* Input for this task *
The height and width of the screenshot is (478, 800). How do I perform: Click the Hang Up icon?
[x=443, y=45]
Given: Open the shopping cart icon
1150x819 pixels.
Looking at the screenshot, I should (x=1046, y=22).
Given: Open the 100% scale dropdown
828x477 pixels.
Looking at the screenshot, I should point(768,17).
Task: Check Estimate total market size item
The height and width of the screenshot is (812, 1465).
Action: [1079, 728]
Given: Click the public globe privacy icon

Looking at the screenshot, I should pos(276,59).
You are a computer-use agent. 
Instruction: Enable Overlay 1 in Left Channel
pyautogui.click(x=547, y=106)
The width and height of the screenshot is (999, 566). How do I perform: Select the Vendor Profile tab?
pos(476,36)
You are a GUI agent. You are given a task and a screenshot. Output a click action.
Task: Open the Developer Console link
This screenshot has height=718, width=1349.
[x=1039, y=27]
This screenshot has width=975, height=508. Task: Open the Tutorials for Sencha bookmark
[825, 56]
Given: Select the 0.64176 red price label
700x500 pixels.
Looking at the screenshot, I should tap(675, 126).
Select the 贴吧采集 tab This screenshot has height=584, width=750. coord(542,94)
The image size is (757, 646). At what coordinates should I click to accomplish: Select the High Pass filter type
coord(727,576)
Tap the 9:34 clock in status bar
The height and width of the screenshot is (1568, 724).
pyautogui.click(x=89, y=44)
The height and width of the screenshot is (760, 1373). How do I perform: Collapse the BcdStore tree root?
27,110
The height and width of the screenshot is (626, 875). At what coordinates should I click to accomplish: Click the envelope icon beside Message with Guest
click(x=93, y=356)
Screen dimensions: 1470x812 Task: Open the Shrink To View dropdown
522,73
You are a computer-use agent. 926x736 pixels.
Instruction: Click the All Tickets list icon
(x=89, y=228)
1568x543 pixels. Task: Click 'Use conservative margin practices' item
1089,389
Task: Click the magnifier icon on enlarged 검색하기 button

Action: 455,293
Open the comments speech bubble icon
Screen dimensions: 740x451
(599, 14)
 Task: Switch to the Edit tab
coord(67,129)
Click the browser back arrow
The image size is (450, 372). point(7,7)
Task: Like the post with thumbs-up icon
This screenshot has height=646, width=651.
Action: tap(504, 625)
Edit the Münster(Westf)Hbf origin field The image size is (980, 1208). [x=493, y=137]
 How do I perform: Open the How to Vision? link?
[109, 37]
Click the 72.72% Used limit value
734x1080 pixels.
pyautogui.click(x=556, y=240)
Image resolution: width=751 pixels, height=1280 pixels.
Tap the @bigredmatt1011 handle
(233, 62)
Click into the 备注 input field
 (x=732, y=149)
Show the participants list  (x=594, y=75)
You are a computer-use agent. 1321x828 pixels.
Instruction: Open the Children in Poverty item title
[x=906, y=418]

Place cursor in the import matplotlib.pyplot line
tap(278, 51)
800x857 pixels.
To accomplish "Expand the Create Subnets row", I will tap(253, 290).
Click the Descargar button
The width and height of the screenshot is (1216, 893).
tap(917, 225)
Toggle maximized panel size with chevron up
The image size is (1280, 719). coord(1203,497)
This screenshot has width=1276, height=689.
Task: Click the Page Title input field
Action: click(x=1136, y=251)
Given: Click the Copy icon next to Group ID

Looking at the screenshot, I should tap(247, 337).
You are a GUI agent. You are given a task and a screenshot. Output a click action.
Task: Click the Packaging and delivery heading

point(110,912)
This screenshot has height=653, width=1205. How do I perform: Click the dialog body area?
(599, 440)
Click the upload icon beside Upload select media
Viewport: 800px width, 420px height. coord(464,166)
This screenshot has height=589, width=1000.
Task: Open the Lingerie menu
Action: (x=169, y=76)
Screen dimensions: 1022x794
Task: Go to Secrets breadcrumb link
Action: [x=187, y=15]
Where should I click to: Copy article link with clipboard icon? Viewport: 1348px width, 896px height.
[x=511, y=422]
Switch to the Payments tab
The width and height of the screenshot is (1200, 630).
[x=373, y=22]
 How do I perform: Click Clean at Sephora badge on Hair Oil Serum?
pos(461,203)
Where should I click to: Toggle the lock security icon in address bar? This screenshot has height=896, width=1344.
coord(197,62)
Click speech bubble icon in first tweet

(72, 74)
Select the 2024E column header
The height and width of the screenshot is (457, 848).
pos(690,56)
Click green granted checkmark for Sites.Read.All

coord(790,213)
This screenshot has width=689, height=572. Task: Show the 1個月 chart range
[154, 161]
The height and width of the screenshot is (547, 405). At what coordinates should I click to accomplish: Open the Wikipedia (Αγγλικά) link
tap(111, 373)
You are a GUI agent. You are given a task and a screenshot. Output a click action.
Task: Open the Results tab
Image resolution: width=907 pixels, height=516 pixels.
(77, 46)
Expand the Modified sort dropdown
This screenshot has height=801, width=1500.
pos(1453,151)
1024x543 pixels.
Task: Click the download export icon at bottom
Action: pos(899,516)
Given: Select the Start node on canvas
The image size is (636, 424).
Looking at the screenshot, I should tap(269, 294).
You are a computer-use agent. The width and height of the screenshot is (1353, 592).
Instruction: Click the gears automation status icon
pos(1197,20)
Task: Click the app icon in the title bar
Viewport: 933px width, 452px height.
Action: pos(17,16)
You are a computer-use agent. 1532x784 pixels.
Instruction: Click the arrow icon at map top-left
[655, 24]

* Your task *
Copy the lines above exactly. Start with the line containing "The height and width of the screenshot is (760, 1373).", end with the line containing "Task: Like the post with thumbs-up icon", and include both.

* Output *
The height and width of the screenshot is (760, 1373). How do I perform: Collapse the BcdStore tree root?
27,110
The height and width of the screenshot is (626, 875). At what coordinates should I click to accomplish: Click the envelope icon beside Message with Guest
click(x=93, y=356)
Screen dimensions: 1470x812 Task: Open the Shrink To View dropdown
522,73
You are a computer-use agent. 926x736 pixels.
Instruction: Click the All Tickets list icon
(x=89, y=228)
1568x543 pixels. Task: Click 'Use conservative margin practices' item
1089,389
Task: Click the magnifier icon on enlarged 검색하기 button

Action: 455,293
Open the comments speech bubble icon
Screen dimensions: 740x451
(599, 14)
 Task: Switch to the Edit tab
coord(67,129)
Click the browser back arrow
The image size is (450, 372). point(7,7)
Task: Like the post with thumbs-up icon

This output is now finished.